Ik gedroeg me als jongen en ik kleedde me als jongen, maar ik durfde niet te zeggen dat ik ook liever een jongen wilde zijn. Toen ik een naam bedacht voor hoe ik zou heten als jongen, dacht ik, waar ben ik in godsnaam mee bezig? Dat kan toch niet, ik kan toch geen jongen zijn. En eigenlijk was ik ook best blij met mijn naam, Vesna. Maar toch ging ik meer en meer mijn ‘eigen leven’ leiden.
In die tijd, ik was 18 jaar, gingen mijn ouders scheiden. De situatie was niet goed om over mijn gevoel te vertellen. Zeker omdat ik bij mijn vader bleef wonen. Ik keerde me steeds meer in mezelf. Toen mijn moeder in 2000 overleed – ik werkte bij de kinderopvang – ging het niet goed. Ik had geen zelfvertrouwen en voelde me niet goed behandeld. Dat veranderde gelukkig toen ik werk vond bij de Post. Ik ben echt blij dat ik daar kwam, want anders was ik hier niet meer geweest. Ik ontmoette er voor het eerst een transgender persoon en dacht: ‘zo voel ik me ook’, maar toch durfde ik er nog niet voor uit te komen.
KWAAD
In juli 2015 werd er borstkanker ontdekt. Ik voelde een knobbel in mijn rechterborst waar ik jeuk kreeg. Borstkanker met uitzaaiing naar de lymfeklieren, was de uitslag. Wat was ik kwaad! Ik wilde al geen borsten hebben en nu kreeg ik ook nog deze ziekte. Ik kreeg chemokuren, bestraling en een borstamputatie. Je mag de ander er ook meteen afhalen, zei ik, maar dat deden ze helaas niet.
En toen voelde ik me echt verloren. Wat is er toch met mij aan de hand, dacht ik. Ik ben naar Transvisie gegaan om te kijken of mijn gevoel klopte. Bij het VUmc werd mijn genderdysforie bevestigd en was de cirkel gesloten.

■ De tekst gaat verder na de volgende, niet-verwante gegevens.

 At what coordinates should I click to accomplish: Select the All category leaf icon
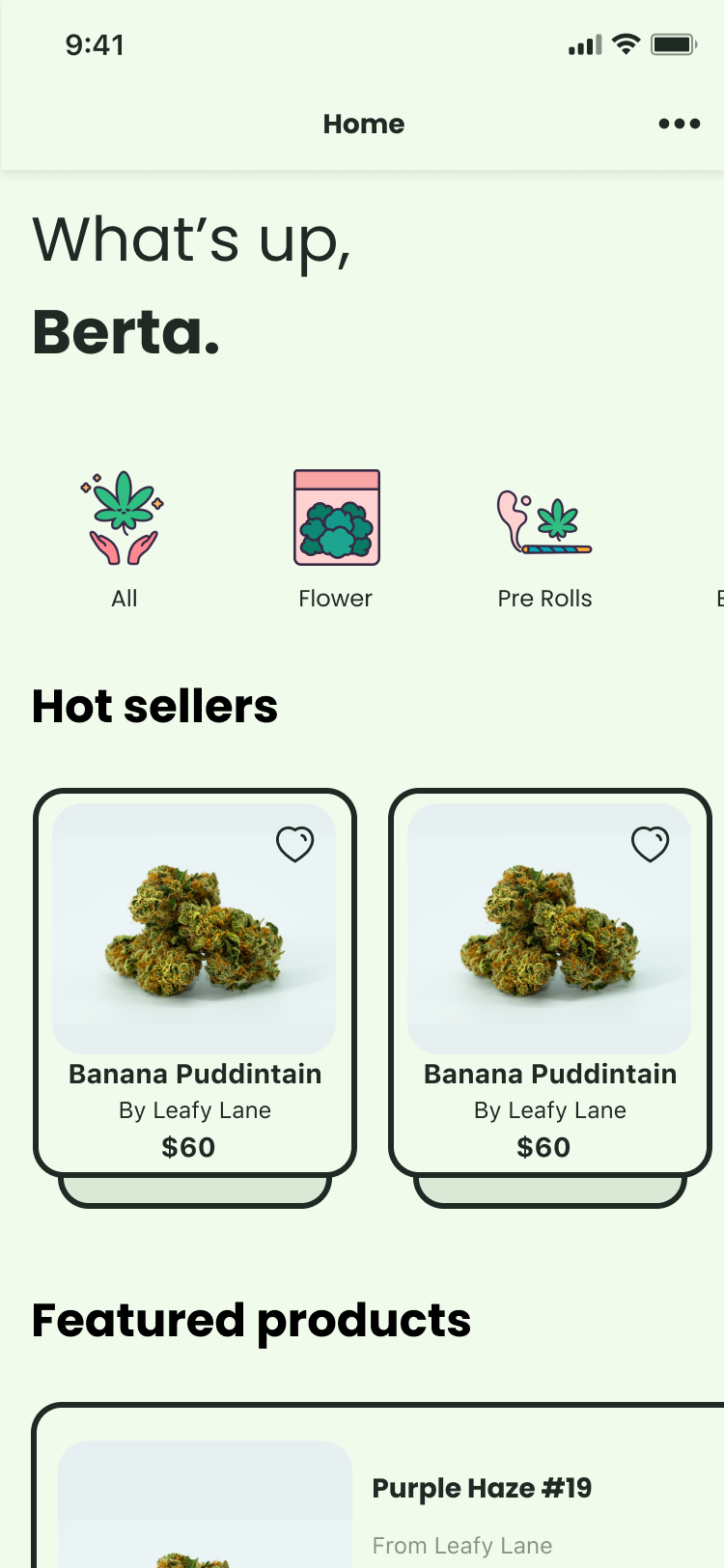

De borstkanker was uiteindelijk een opluchting. Ik was van mijn vrouw-zijn af. Nu, een goed jaar verder, en mijn andere borst ook verwijderd is, ben ik echt gelukkig. Ik voel me bevrijd. Ik heb momenten heel diep gezeten, maar steeds kwam dan het besef dat mijn leven er echt fantastisch uitziet. Ik ben zoveel gelukkiger en kijk positief naar de toekomst. Ik word ook overal geaccepteerd zoals ik ben en wie ik ben. En ik heb mijn echte naam gehouden, want ik vind het nog steeds een naam waar ik trots op ben. Ik heb alleen een roepnaam genomen (Buck) om dingen goed te kunnen verwerken.
SPORT
Daarbij helpt mijn werk en de sport. Dat werk geeft rust. Ik doe sinds twee jaar ook vrijwilligerswerk bij verschillende buurthuizen: koken en begeleiding van mensen met een psychische beperking. Mensen accepteren en respecteren me, en ze maken er soms grapjes over. Ik vind het ongelofelijk hoe ze daar mijn traject hebben gevolgd en zo goed hebben opgepakt. Heel fijn! Ik kan me er gewoon als transman laten zien en dat wil ik ook, laten zien dat wij zijn zoals ieder ander.
In de sport kan ik goed mijn dingen kwijt. Ik merk dat sport voor transgender personen moeilijk kan zijn, want je hebt vaak een mannen- en een vrouwencompetitie en waar pas jij dan? Ze stoppen er dan soms mee. Jammer, want sport is goed voor je.
Ik hockey zelf heel fanatiek en dat heb ik altijd gedaan. Ik wil ook andere transgender personen aan het sporten zetten, laten zien dat je gewoon lekker kunt sporten. Ik probeer nu in Haarlem budget te krijgen dat we bijvoorbeeld regelmatig een uurtje kunnen zwemmen of de sporthal kunnen gebruiken voor een partijtje volleybal. En zo ga ik lekker verder in mijn leven.